Gamal Mubarak, the son of Egypt’s president, proposed Tuesday that his country pursue nuclear energy, drawing strong applause from the nation’s political elite, while raising expectations that Mr. Mubarak is being positioned to replace his father as president.

The carefully crafted political speech raised the prospect of two potentially embarrassing developments for the White House at a time when the region is awash in crisis: a nuclear program in Egypt, recipient of about $2 billion a year in military and development aid from the United States, and Mr. Mubarak succeeding his father, Hosni Mubarak, as president without substantial political challenge.

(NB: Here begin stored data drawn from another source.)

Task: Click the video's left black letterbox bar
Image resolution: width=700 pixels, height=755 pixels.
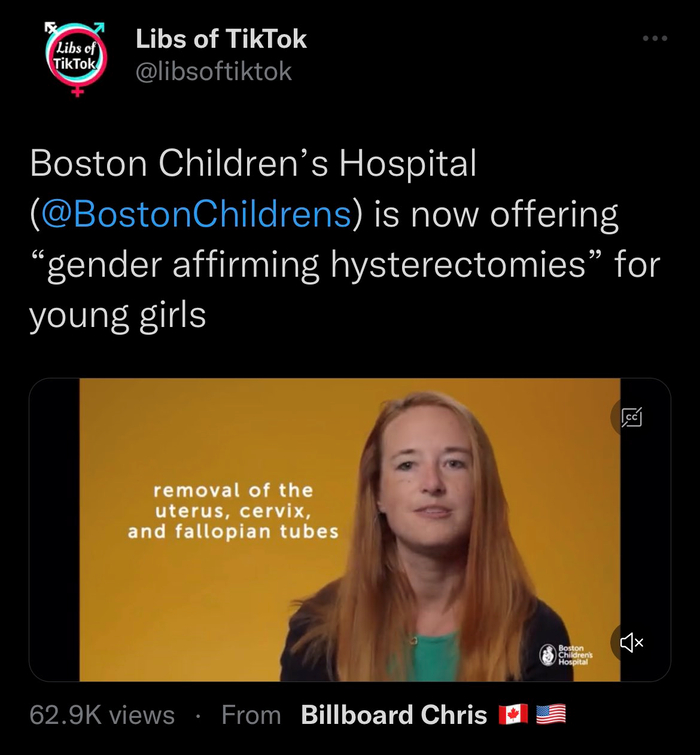Action: [x=54, y=530]
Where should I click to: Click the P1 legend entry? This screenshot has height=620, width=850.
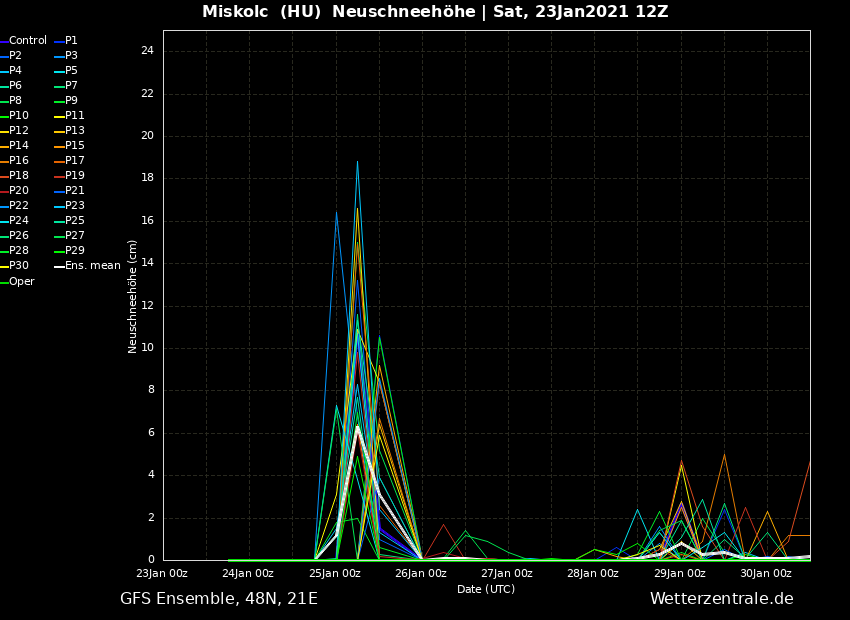tap(71, 41)
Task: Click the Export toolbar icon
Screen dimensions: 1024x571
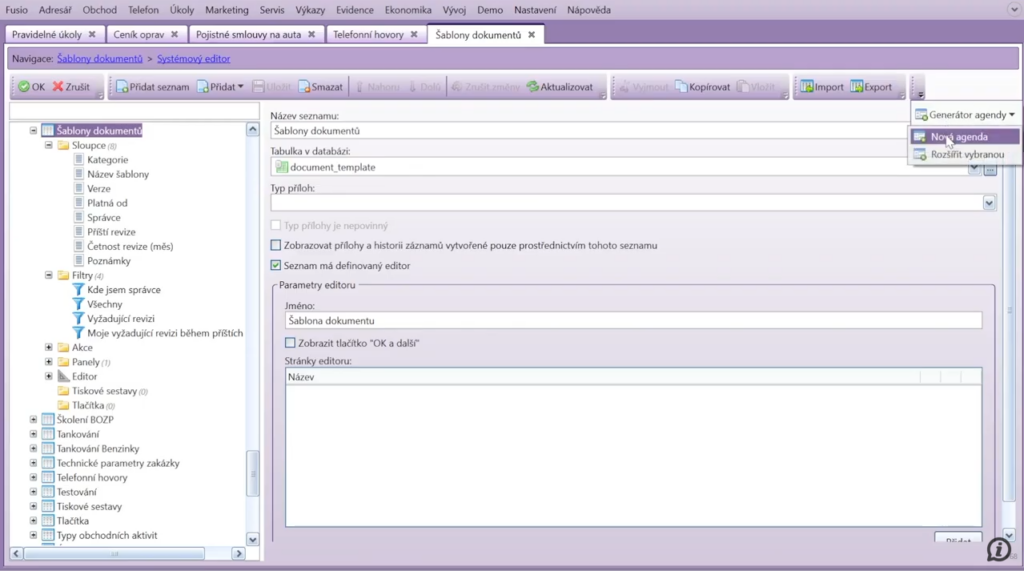Action: [x=857, y=87]
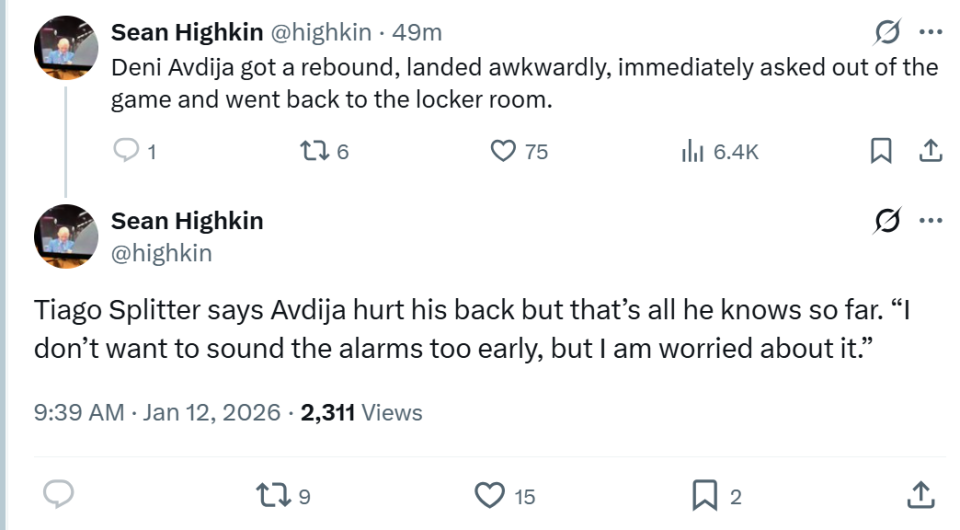Open Grok icon on main tweet
This screenshot has height=530, width=960.
[x=885, y=220]
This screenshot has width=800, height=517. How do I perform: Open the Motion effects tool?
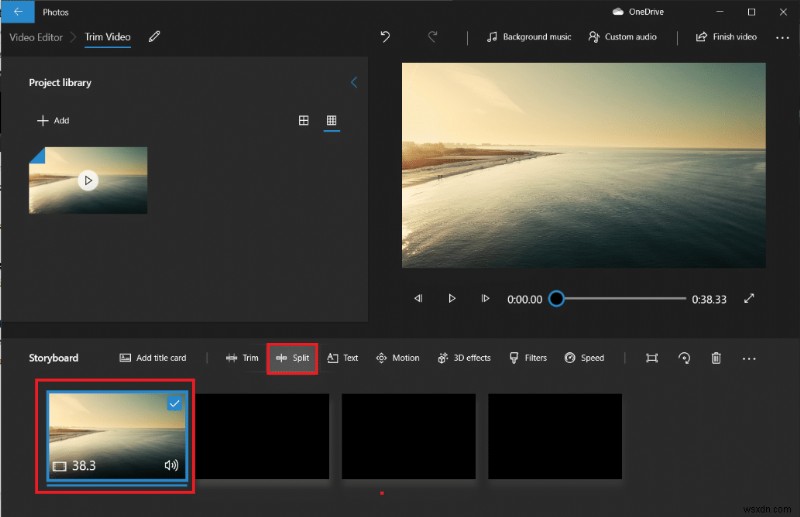pyautogui.click(x=397, y=358)
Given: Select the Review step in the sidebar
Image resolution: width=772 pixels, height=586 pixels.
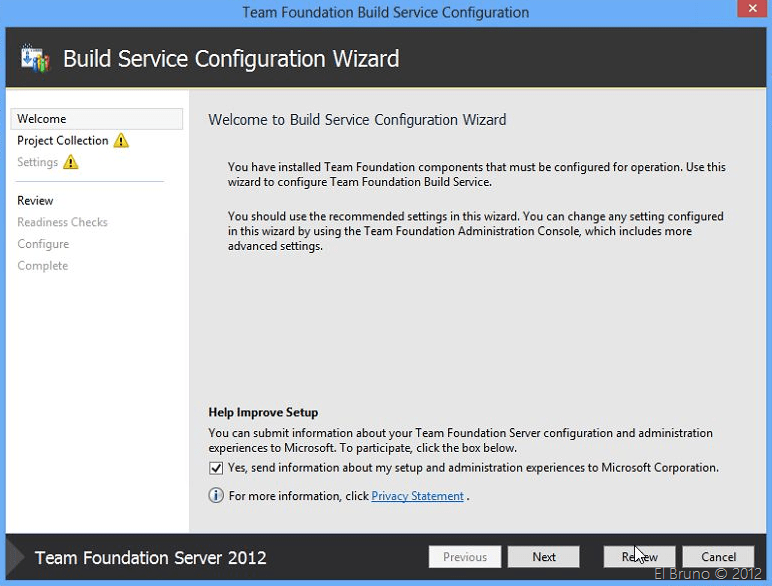Looking at the screenshot, I should [x=36, y=201].
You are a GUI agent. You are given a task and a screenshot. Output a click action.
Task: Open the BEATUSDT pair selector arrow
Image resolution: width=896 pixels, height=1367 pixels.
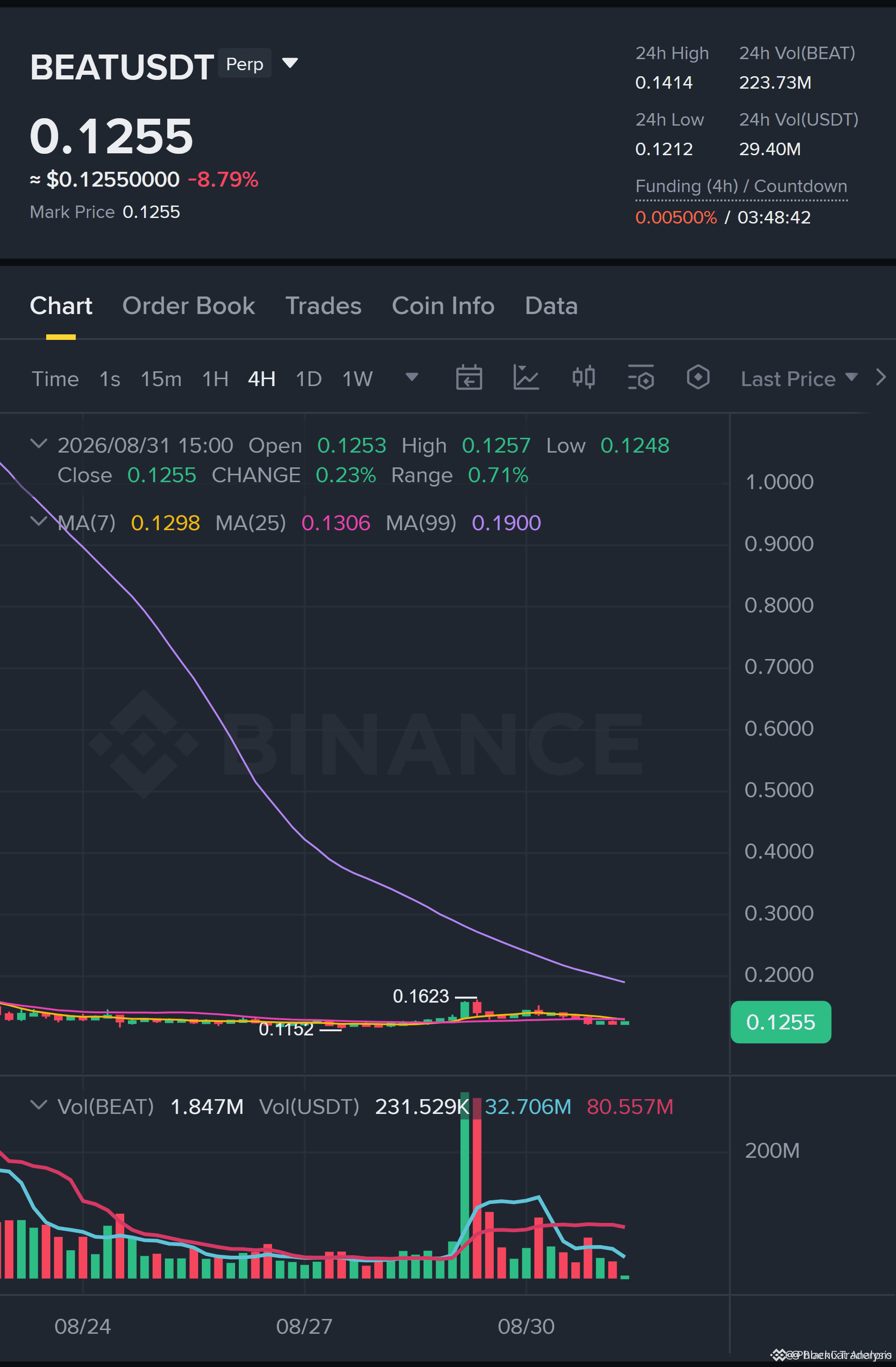(290, 63)
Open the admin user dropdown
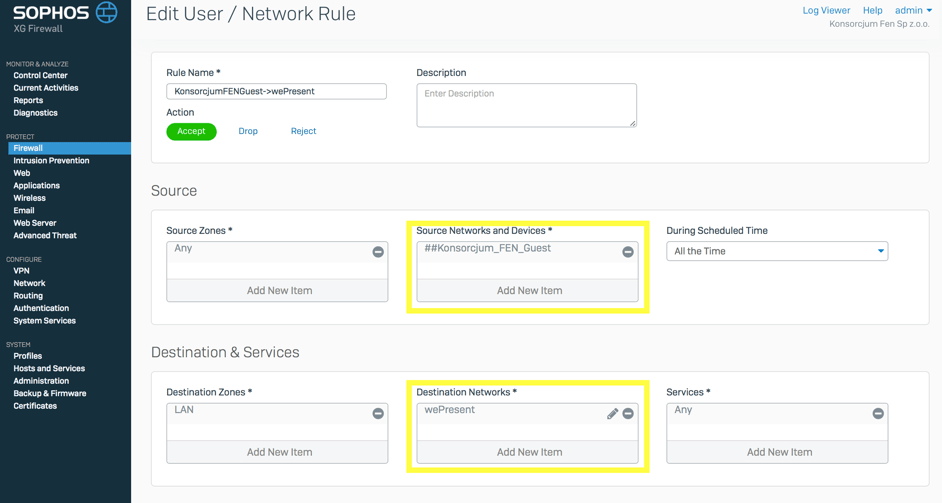The width and height of the screenshot is (942, 503). (x=913, y=10)
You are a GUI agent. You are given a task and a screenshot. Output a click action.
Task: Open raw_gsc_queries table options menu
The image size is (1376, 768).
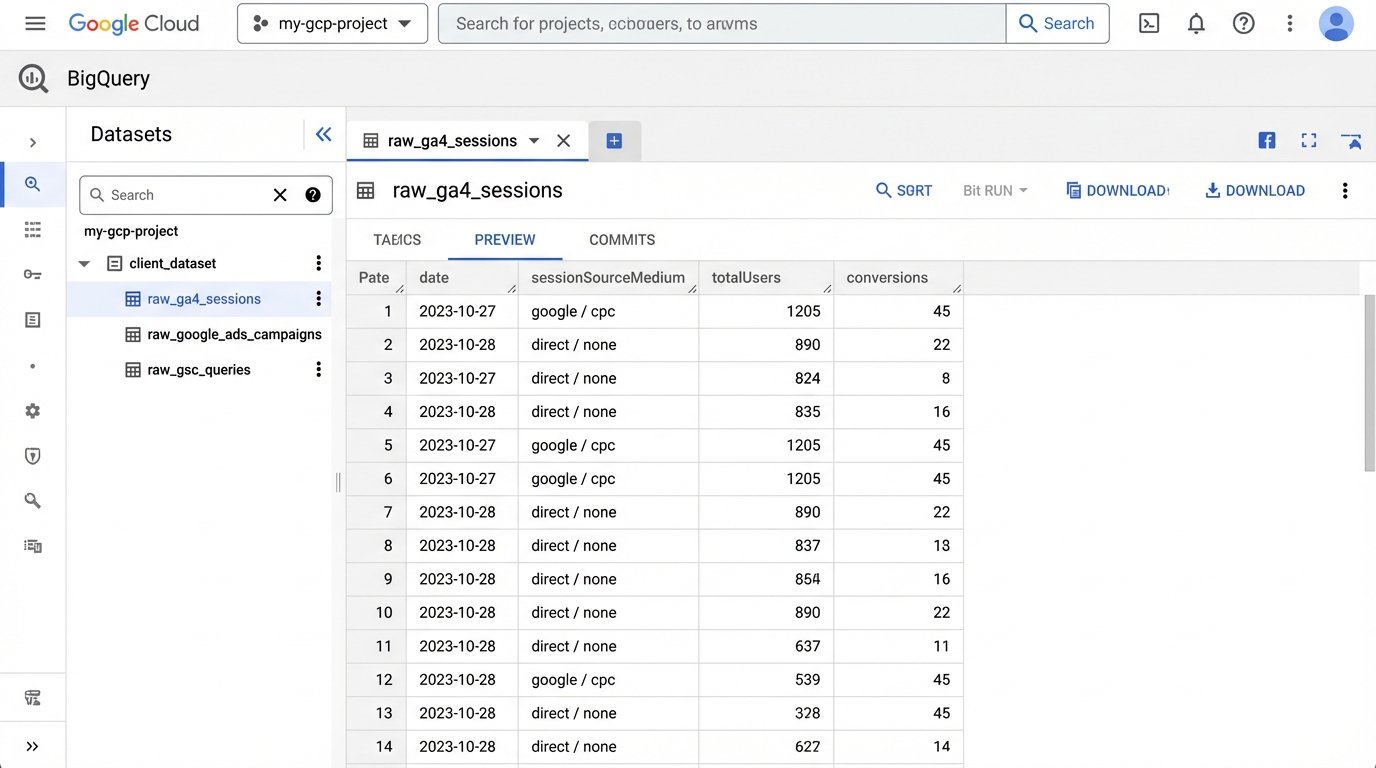click(318, 369)
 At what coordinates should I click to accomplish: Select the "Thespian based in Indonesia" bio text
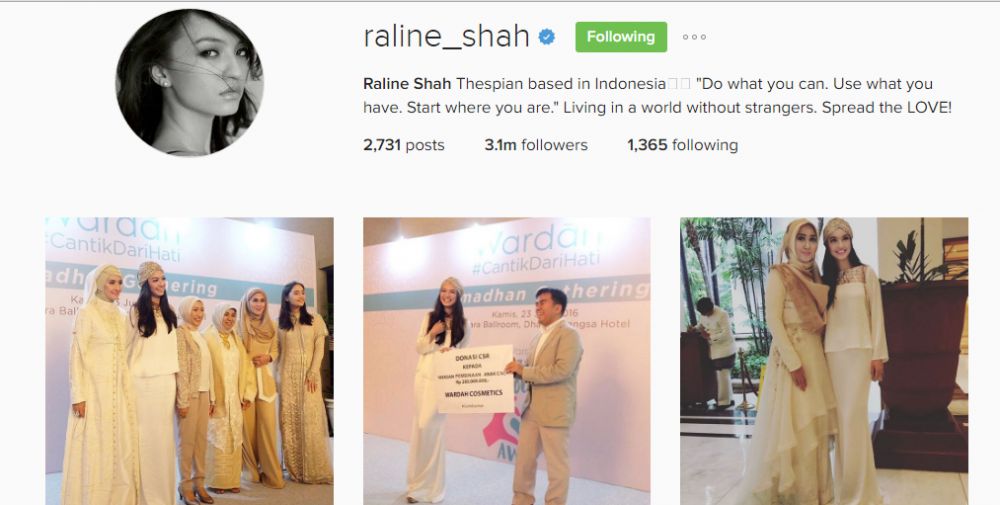[x=561, y=84]
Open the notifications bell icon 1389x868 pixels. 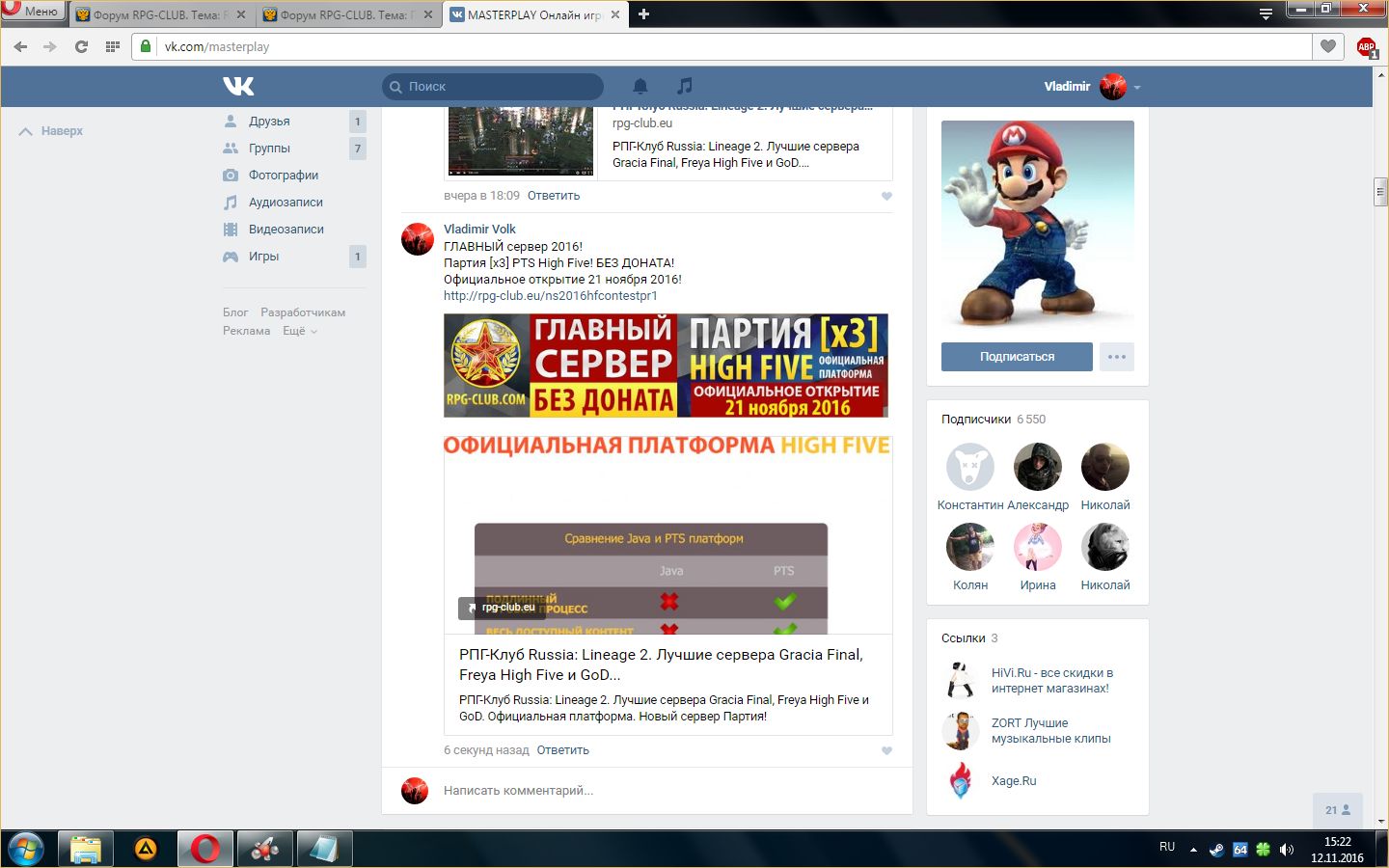640,87
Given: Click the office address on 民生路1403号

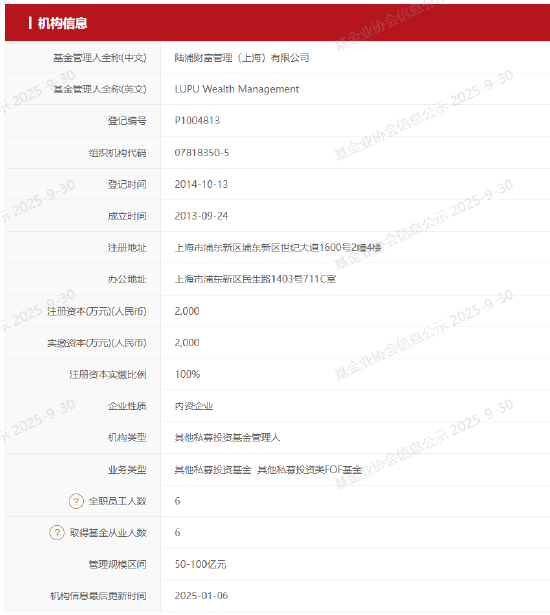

Simply raising the topic of Egypt’s nuclear ambitions at a time of heightened tensions over Iran’s nuclear activity was received as a calculated effort to raise the younger Mr. Mubarak’s profile and to build public support through a show of defiance toward Washington, political analysts and foreign affairs experts said.

“The whole world — I don’t want to say all, but many developing countries — have proposed and started to execute the issue of alternative energy,” he said. “It is time for Egypt to put forth, and the party will put forth, this proposal for discussion about its future energy policies, the issue of alternative energy, including nuclear energy, as one of the alternatives.”

He also said in a clear reference to the White House: “We do not accept visions from abroad that try to dissolve the Arab identity and the joint Arab efforts within the framework of the so-called Greater Middle East Initiative.”
Nor is Egypt the only nation in the area contemplating nuclear power - for ostensibly peaceful purposes, as Iran has steadfastly maintained its own program is for.
The secretary general of the Gulf Cooperation Council, Abdul Rahman al Attiyah, recently called on the "Arab nation" to work "together on a nuclear program," to prevent being left behind as others in the region -- namely Iran, which is Persian and sometimes at odds with its neighbors -- pushed ahead with atomic research.

Attiyah's call points to a shift in policy. Arab governments in the past have criticized both Iran's nuclear ambitions and Israel's (officially nonexistent) atomic program, while arguing for a nuclear-free Middle East and swearing off plans to pursue the bomb.

Of course, Attiyah and other Arab leaders say they want nuclear power only for civilian purposes -- but so does Iran's controversial President Mahmoud Ahmadinejad. The mere suggestion of "nuclear cooperation at an Arab level" therefore raises fears in the West of an arms race.

Saudi Arabia, Kuwait, Oman and the United Arab Emirates have all signed the Nuclear Non-Proliferation Treaty, as well as an agreement that bans them from all forms of uranium enrichment. Western countries would naturally like to keep those agreements intact. But Nicole Stracke, from the Gulf Research Center in Dubai, warns that "If the Gulf Cooperation Council decides to pursue a nuclear initiative it could mean Saudi Arabia might rethink its participation in those agreements."
The "big stick" approach of invading Iraq over claimed WMD's clearly didn't work very well.

It is little wonder that both the political right and left in America are hurrying back to pre-neocon thinking. On the right, the buzzwords are "ethical realism" and a return to the days of Truman-Eisenhower bilateralism. For the left, the new foreign policy paradigm is "progressive realism". Both are essentially the same in that both are about a return to an America which values human rights, international standing and multilateral cooperation. There is a general and bipartisan current saying that after the dark days of the Bush/neocon dominion, America can put itself back on track as the leading light of the world. As a non-American, I truly hope so.